>> start ENTRIES SHOWN

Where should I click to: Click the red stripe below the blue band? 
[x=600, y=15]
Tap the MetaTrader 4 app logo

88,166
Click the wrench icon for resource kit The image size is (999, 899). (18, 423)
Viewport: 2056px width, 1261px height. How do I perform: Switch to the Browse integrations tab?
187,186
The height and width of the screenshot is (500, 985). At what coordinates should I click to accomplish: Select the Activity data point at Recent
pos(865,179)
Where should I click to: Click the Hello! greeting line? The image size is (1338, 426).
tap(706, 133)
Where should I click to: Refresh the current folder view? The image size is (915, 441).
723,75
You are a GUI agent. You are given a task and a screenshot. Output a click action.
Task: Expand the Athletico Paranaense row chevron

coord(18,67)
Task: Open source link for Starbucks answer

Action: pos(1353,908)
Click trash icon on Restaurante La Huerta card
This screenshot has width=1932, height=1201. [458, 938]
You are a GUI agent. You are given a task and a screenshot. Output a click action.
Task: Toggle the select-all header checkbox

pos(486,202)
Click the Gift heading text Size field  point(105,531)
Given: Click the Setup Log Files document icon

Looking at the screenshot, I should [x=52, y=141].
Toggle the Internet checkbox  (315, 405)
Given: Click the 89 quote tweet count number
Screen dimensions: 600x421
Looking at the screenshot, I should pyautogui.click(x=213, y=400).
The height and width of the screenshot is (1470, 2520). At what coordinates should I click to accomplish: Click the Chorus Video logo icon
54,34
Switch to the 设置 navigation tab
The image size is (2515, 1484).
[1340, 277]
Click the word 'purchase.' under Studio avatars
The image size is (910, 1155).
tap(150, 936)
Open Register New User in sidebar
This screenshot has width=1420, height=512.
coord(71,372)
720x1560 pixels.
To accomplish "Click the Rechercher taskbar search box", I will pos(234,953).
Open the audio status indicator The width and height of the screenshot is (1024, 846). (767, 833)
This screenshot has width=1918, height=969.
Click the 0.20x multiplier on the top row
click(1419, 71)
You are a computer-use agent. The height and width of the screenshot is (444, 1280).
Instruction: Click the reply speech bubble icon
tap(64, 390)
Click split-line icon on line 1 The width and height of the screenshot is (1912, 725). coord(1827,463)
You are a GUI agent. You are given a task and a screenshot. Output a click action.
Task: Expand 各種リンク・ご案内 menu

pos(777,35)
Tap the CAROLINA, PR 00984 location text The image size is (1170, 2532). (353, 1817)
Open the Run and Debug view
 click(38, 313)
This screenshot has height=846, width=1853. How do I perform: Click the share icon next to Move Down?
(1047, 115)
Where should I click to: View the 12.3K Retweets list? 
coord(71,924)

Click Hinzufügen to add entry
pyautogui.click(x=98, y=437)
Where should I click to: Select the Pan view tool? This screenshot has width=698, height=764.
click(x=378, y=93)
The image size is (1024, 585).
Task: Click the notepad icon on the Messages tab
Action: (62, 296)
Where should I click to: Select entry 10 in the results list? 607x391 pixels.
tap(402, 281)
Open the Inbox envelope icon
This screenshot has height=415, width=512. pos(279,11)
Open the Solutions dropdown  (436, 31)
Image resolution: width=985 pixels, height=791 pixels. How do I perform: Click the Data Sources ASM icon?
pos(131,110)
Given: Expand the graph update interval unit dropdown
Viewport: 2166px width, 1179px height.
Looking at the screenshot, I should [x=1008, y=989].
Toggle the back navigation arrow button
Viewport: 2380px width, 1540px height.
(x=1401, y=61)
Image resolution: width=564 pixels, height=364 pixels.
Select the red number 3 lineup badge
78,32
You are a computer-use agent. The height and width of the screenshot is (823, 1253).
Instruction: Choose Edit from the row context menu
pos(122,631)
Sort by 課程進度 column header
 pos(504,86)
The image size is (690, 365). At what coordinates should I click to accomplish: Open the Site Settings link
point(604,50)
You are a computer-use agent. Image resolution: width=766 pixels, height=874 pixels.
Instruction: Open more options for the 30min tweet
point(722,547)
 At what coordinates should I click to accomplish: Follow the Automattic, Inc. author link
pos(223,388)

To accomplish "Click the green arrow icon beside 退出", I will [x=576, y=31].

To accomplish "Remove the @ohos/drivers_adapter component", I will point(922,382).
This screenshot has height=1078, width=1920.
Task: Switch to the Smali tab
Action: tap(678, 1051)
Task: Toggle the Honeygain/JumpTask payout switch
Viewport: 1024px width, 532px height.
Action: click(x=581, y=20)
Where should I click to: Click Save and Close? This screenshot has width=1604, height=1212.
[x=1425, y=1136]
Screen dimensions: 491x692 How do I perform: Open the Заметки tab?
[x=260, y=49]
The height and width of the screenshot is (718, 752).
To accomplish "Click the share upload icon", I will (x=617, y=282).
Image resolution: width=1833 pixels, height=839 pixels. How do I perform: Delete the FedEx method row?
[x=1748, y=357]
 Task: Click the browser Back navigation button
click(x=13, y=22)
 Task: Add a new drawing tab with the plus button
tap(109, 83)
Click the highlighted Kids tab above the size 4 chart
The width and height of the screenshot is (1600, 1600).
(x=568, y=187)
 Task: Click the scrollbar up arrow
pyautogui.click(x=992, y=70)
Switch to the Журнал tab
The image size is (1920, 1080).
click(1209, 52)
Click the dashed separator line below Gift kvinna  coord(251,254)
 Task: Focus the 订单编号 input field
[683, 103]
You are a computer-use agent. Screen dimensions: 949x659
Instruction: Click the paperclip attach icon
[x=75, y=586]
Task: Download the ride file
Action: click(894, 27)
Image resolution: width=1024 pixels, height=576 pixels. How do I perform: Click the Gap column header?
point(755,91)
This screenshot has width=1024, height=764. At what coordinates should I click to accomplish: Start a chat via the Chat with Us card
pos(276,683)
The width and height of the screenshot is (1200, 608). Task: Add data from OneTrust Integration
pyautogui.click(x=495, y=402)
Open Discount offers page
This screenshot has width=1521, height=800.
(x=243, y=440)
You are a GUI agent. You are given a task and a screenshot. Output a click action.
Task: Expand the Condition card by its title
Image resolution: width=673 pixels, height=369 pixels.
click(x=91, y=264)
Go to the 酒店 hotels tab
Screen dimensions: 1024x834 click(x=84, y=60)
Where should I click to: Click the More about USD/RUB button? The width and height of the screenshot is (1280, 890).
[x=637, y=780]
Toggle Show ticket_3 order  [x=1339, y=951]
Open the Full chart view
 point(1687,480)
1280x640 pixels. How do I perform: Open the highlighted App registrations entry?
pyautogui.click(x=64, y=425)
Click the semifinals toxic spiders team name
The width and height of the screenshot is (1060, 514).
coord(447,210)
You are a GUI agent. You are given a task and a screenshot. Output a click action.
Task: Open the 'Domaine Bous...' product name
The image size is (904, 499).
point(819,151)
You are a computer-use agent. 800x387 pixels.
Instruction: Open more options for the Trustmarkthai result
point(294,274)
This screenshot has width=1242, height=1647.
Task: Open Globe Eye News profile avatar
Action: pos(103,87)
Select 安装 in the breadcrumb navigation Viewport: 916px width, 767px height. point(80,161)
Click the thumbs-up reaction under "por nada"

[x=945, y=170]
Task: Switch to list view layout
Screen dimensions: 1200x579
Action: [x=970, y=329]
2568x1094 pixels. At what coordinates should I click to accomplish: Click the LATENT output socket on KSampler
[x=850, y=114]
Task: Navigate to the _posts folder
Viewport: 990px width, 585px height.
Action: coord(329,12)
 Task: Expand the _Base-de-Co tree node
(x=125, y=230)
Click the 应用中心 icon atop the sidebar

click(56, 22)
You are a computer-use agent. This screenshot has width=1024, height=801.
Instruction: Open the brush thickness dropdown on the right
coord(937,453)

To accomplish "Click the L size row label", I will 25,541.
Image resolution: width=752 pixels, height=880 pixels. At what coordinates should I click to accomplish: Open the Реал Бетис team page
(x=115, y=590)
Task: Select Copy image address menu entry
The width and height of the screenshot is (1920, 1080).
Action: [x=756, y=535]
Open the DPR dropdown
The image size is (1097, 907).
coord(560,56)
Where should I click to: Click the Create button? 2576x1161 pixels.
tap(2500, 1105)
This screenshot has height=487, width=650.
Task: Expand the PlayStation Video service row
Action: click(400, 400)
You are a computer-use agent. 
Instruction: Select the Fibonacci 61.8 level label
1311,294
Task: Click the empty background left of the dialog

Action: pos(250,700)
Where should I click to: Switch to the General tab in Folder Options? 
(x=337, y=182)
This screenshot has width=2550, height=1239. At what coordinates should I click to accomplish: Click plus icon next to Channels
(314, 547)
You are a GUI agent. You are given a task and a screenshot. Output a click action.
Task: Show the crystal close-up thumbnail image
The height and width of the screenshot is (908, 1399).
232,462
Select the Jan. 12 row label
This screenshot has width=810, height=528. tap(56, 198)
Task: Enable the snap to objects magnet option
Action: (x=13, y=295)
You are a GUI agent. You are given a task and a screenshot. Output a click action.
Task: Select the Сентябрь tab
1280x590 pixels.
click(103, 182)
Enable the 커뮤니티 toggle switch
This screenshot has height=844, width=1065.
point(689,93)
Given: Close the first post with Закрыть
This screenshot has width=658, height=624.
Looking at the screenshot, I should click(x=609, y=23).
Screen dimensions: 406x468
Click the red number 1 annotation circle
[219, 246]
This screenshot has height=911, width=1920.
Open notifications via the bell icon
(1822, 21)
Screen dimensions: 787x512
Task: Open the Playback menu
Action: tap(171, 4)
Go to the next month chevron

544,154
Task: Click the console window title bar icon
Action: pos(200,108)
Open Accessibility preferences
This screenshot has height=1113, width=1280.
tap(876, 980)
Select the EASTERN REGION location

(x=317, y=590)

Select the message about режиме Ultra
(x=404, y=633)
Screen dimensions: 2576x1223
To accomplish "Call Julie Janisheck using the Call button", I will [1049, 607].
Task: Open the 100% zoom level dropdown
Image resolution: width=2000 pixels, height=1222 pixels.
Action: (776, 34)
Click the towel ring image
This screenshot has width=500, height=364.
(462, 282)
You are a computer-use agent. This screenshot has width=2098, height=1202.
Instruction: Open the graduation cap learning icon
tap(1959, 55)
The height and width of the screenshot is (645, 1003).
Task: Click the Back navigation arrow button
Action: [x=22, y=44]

>> end ENTRIES SHOWN

Copy out word for word the part of the records above that runs from the very beginning through the line containing "tap(706, 133)", both ends included, and nothing else.

▸ PROBLEM SOLUTION:
Where should I click to: Click the red stripe below the blue band? 
[x=600, y=15]
Tap the MetaTrader 4 app logo

88,166
Click the wrench icon for resource kit The image size is (999, 899). (18, 423)
Viewport: 2056px width, 1261px height. How do I perform: Switch to the Browse integrations tab?
187,186
The height and width of the screenshot is (500, 985). At what coordinates should I click to accomplish: Select the Activity data point at Recent
pos(865,179)
Where should I click to: Click the Hello! greeting line? The image size is (1338, 426).
tap(706, 133)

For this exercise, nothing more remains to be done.